Боровцов. Известное дело — предел, а то еще что же?
Боровцова. А как в чужих землях? И там тоже солнце на запад садится?
Переярков. Наверное-то сказать трудно, потому что во многих землях, где у нас запад, там у них восток приходится. Да вот Ион много походов сломал, он нам скажет. Ну, как в Турции, где солнце садится?
Турунтаев. Постойте, постойте! Вот так Шумла (показывает руками), вот так наш лагерь, а солнце садилось вот так, в эту сторону.
Боровцова. Хорошо бы побывать в разных землях, чтобы знать, как у них там; как солнце садится, как другое что.
Боровцов. Все это — суемудрие, мечта. Мы на этом свете все равно, что в гостинице; там уж где ты ни живи, все один конец. Семейный человек живи в своей семье, потому он — глава. Куда я, семейный человек, поеду? Конечно, кто праздношатающий…
Переярков. Или по службе…
Турунтаев. Пошлют, пойдешь.
Боровцов. Про службу что и говорить! Служба особь статья. Если ты по службе куда идешь, так уж это, значит, твое должное.
Переярков. Какой тут разговор.
Турунтаев. Нам везде свой дом.
Боровцов. И опять же ваша пешая служба супротив морской много легче. Вы то возьмите: другой раз пошлют с кораблем-то отыскивать, где конец свету; ну и плывут. Видят моря такие, совсем неведомые, морские чудища круг корабля подымаются, дорогу загораживают, вопят разными голосами; птица Сирен поет; и нет такой души на корабле, говорят, которая бы не ужасалась от страха, в онемение даже приходят. Вот это — служба.

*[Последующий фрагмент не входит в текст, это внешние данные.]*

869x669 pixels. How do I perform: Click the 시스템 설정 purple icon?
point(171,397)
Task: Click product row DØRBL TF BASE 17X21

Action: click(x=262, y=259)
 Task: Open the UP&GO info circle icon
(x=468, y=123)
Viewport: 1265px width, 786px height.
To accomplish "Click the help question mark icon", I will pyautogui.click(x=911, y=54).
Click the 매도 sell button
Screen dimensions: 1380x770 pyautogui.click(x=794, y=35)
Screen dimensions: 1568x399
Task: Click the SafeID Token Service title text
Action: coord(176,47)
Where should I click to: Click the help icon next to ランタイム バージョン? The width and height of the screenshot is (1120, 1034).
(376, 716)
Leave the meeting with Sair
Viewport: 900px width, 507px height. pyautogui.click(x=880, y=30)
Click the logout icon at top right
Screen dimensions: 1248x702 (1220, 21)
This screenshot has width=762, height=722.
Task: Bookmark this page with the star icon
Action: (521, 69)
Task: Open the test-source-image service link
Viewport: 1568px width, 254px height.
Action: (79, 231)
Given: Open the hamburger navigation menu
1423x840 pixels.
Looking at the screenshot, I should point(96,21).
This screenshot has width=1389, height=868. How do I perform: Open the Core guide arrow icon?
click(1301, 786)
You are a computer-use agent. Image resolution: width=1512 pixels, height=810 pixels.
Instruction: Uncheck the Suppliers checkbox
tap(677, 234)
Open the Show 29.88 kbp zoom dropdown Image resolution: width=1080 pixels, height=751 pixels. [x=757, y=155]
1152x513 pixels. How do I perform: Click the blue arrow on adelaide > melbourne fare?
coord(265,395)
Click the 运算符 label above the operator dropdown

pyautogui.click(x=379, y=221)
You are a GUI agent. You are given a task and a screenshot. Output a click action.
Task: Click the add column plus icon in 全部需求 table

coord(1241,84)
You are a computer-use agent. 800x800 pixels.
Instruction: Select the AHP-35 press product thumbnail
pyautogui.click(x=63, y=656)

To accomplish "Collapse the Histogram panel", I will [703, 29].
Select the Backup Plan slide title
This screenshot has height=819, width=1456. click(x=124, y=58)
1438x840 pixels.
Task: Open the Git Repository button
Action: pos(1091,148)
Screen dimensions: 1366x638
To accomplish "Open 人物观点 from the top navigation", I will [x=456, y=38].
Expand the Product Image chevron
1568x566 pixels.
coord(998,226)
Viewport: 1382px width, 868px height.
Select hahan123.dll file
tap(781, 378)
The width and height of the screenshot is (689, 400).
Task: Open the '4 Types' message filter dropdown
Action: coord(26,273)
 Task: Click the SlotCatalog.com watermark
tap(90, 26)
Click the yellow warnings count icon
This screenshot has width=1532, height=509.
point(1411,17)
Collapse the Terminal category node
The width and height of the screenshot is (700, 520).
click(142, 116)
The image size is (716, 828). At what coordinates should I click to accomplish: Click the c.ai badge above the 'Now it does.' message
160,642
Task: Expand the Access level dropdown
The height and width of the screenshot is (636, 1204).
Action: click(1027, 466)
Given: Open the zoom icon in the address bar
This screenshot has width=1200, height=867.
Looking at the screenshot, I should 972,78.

Погуляев. Что они говорят?
Кисельников. Добрые люди, друг мой, добрые люди; ты критику-то оставь. Они — люди неученые, это правда; зато сердце у них лучше нашего. Подойдем к ним, я тебя познакомлю. (Подходят.)
Боровцов. Вот и жених. Где это ты запропал? Посмотри, невеста-то уж плачет, что давно не видала.
Глафира. Ах, что вы, тятенька! Даже совсем напротив.
Боровцов. А ты, дура, нарочно заплачь, чтоб ему было чувствительнее.
Кисельников. Вот позвольте познакомить вас с моим товарищем.